- PROBLEM REQUIREMENTS: Below are the records; pull every line that includes "beside".

(Collection entries)
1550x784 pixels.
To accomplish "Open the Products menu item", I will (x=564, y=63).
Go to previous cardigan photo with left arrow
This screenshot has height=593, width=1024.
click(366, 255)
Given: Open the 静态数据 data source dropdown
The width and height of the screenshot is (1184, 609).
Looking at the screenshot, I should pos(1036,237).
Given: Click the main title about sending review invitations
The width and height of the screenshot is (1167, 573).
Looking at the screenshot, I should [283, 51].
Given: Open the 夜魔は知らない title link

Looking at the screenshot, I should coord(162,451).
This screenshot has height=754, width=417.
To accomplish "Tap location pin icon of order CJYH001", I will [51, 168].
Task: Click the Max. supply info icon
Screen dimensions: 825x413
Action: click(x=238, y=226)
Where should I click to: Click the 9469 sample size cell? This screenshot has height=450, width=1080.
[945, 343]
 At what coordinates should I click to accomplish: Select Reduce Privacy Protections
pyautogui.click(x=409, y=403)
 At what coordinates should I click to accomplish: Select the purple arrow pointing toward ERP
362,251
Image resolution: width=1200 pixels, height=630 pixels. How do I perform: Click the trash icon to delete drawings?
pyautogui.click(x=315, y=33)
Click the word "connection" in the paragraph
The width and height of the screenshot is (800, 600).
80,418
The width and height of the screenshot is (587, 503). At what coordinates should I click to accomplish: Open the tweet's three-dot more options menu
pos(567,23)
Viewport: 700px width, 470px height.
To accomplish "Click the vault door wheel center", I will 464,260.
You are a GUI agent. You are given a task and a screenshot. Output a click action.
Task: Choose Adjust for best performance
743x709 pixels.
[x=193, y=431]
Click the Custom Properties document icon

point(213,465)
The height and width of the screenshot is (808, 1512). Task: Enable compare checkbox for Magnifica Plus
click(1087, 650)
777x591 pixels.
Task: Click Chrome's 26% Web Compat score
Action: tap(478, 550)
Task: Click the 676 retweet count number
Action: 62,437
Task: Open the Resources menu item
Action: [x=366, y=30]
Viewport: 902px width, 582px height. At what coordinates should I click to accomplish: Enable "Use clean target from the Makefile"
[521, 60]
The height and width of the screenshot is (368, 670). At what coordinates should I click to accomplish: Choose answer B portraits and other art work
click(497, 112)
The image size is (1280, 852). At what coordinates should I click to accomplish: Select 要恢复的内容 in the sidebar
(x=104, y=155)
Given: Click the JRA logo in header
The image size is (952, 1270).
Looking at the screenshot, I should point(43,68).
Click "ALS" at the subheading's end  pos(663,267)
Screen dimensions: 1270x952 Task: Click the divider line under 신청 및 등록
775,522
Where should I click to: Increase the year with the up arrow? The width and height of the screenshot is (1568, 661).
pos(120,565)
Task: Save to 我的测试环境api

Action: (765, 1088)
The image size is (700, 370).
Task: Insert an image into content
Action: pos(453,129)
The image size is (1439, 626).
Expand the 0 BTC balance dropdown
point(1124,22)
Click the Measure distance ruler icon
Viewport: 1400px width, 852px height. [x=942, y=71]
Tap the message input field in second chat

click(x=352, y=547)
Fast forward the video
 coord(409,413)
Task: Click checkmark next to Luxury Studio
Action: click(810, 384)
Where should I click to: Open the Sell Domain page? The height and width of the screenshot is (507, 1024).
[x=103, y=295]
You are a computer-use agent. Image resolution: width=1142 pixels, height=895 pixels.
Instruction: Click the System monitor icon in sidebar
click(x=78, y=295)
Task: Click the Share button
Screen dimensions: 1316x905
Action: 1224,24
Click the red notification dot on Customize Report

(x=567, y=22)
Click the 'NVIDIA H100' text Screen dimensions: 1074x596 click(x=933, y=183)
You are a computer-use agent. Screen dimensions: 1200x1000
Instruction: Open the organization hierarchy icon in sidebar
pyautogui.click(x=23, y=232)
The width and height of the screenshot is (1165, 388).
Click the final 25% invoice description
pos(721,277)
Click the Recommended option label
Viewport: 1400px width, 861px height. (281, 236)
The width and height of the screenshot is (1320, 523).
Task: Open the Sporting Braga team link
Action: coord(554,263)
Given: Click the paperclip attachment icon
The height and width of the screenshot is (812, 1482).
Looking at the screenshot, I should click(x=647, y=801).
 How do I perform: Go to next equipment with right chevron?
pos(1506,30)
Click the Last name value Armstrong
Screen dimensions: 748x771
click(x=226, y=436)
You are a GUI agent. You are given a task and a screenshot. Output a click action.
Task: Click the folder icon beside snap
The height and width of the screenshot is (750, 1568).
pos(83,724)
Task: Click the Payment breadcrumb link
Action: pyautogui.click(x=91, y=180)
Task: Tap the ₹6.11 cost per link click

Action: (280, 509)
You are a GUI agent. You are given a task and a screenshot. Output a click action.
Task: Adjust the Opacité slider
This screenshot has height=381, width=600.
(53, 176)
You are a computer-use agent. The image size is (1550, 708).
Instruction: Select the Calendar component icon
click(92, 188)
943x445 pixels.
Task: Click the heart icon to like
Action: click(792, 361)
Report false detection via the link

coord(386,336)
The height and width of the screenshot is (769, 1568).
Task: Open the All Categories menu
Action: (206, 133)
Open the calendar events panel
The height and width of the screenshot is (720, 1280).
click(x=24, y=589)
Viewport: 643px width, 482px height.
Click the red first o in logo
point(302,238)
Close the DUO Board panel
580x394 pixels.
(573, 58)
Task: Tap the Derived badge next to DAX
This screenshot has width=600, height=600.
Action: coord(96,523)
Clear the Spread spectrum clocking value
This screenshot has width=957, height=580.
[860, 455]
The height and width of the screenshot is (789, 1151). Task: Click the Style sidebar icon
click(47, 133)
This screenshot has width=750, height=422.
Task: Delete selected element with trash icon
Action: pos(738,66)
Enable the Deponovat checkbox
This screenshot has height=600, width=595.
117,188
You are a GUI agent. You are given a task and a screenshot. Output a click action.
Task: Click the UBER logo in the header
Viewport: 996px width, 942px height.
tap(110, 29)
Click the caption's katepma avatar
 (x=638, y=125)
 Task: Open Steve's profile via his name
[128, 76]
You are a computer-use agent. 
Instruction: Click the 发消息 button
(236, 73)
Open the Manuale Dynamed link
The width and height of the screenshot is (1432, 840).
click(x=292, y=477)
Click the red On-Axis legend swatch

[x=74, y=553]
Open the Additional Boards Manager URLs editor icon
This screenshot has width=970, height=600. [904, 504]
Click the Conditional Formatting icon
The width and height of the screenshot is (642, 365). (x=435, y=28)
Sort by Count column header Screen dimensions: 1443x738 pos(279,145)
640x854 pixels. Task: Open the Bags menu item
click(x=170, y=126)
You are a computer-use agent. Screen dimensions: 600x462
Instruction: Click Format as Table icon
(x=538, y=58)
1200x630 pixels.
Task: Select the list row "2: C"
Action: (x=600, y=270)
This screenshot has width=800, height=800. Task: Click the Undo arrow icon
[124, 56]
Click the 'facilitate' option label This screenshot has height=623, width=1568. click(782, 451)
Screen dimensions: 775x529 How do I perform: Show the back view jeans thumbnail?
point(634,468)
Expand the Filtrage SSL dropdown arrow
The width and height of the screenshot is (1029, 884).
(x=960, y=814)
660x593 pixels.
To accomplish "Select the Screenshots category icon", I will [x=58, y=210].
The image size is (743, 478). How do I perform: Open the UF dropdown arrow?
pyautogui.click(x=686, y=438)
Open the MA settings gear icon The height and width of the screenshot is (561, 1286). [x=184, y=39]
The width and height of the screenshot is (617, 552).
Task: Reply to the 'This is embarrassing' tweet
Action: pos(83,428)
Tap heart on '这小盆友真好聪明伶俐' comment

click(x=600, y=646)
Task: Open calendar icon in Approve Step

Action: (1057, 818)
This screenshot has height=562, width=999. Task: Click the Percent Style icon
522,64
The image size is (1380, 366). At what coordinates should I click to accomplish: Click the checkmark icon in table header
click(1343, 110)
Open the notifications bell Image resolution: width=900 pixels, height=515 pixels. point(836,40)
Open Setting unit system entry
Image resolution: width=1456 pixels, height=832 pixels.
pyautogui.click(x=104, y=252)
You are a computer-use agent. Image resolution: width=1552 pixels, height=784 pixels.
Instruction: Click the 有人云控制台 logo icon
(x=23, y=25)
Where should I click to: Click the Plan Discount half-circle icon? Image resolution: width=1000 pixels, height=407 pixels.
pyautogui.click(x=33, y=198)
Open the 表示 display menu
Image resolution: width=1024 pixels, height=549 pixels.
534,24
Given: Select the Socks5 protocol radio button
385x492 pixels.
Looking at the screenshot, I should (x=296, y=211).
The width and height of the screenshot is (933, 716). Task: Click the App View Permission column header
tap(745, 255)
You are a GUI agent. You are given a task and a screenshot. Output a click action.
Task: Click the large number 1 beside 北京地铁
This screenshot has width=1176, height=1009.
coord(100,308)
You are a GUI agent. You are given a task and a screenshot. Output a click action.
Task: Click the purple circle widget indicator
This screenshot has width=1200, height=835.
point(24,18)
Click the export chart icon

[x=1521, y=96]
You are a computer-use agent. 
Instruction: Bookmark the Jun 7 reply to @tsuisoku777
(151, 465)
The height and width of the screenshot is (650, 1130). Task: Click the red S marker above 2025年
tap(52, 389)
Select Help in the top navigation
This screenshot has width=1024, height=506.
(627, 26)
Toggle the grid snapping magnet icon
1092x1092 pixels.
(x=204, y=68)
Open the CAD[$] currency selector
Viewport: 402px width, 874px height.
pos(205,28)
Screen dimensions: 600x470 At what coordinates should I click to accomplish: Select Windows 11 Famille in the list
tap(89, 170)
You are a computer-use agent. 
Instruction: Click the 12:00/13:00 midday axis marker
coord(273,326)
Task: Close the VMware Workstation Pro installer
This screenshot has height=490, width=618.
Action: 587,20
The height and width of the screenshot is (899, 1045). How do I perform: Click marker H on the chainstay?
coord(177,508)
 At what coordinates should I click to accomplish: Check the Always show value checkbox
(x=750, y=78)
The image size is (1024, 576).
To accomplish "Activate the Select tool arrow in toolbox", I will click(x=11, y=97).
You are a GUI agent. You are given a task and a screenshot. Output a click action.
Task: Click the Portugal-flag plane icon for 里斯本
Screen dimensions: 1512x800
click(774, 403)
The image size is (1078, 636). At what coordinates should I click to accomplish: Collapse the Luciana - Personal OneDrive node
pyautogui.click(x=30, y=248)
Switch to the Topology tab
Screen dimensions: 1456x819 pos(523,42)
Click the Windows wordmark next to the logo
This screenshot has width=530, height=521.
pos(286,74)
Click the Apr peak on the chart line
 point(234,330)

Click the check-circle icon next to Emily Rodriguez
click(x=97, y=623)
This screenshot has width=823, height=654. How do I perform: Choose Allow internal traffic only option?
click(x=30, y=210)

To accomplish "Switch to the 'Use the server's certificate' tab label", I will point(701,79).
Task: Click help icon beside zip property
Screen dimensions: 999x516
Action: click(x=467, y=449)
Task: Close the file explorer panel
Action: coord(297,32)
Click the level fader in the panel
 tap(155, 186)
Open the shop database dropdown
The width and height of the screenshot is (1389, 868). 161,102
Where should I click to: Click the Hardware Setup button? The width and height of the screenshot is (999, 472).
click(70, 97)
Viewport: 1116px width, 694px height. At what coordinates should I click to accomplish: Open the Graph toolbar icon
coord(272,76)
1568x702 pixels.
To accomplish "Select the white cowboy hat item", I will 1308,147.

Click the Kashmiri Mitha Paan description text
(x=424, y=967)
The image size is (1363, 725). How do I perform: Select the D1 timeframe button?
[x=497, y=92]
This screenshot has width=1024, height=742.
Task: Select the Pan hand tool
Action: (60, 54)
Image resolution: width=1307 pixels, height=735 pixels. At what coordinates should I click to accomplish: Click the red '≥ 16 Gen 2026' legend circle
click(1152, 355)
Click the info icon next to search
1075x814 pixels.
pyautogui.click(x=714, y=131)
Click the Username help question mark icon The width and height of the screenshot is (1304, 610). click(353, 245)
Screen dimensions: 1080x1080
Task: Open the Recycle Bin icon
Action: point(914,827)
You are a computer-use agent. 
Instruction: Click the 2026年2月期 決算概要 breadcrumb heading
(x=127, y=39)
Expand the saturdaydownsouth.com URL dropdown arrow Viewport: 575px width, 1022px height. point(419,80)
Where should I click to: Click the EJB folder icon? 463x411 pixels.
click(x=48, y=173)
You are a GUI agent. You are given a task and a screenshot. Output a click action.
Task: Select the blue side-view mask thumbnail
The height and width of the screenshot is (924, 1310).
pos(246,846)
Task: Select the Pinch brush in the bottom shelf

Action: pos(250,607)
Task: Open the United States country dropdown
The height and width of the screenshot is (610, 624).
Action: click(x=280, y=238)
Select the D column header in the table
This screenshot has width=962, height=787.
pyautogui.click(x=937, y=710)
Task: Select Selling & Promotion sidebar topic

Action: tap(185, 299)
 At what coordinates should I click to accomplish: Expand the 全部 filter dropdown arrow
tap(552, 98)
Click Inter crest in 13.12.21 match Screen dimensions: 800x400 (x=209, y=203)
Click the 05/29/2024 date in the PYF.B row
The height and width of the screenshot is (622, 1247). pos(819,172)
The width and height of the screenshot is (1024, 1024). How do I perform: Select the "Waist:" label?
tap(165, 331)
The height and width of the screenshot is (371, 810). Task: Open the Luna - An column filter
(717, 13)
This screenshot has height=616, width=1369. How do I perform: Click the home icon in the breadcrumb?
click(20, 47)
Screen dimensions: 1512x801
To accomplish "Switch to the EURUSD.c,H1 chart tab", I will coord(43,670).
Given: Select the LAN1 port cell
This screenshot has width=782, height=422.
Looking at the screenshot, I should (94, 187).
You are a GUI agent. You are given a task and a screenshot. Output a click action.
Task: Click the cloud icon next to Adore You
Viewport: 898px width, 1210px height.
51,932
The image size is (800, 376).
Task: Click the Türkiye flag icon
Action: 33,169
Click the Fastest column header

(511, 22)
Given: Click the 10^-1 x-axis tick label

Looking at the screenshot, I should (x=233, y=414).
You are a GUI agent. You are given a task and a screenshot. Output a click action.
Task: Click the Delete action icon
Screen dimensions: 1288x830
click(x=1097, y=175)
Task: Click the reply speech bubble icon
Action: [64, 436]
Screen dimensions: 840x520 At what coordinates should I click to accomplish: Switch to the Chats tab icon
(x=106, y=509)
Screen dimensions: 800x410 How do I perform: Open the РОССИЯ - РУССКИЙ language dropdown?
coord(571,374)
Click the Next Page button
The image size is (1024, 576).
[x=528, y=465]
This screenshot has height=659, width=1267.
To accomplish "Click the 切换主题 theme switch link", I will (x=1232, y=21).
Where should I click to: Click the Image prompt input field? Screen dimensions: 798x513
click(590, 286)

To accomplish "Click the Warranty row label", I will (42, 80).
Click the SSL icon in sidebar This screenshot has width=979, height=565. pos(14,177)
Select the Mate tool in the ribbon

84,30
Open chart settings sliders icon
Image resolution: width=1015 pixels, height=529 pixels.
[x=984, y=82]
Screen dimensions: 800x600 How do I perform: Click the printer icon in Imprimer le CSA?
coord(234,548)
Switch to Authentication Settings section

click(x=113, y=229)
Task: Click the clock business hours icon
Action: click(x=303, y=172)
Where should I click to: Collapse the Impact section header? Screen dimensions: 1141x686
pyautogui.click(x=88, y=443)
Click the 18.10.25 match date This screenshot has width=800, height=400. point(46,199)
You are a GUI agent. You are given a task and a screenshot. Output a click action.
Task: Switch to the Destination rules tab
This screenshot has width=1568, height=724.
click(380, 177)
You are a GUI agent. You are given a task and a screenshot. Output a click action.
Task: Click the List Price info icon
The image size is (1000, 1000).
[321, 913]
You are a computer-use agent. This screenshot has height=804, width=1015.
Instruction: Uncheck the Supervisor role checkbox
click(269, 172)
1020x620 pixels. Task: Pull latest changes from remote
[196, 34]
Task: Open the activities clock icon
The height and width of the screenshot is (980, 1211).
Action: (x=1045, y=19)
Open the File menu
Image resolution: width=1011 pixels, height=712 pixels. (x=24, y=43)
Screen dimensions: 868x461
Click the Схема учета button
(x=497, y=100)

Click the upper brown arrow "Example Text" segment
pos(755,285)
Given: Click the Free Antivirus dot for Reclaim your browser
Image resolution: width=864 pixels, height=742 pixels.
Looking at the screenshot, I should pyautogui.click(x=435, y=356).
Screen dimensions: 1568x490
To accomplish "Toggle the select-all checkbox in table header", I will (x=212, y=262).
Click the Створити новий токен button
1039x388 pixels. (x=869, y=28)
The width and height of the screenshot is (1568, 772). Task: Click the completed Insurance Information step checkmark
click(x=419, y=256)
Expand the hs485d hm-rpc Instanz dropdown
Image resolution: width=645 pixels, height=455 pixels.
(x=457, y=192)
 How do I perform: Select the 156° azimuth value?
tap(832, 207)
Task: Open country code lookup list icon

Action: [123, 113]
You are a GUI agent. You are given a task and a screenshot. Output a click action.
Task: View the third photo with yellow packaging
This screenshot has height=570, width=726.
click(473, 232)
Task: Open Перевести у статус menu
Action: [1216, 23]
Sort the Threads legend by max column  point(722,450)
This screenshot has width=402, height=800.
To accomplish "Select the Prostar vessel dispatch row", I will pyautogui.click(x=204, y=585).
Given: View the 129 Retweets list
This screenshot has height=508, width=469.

- YOUR RESPONSE:
Task: Click the folder icon beside snap
Task: Click the large number 1 beside 北京地铁
Task: Click help icon beside zip property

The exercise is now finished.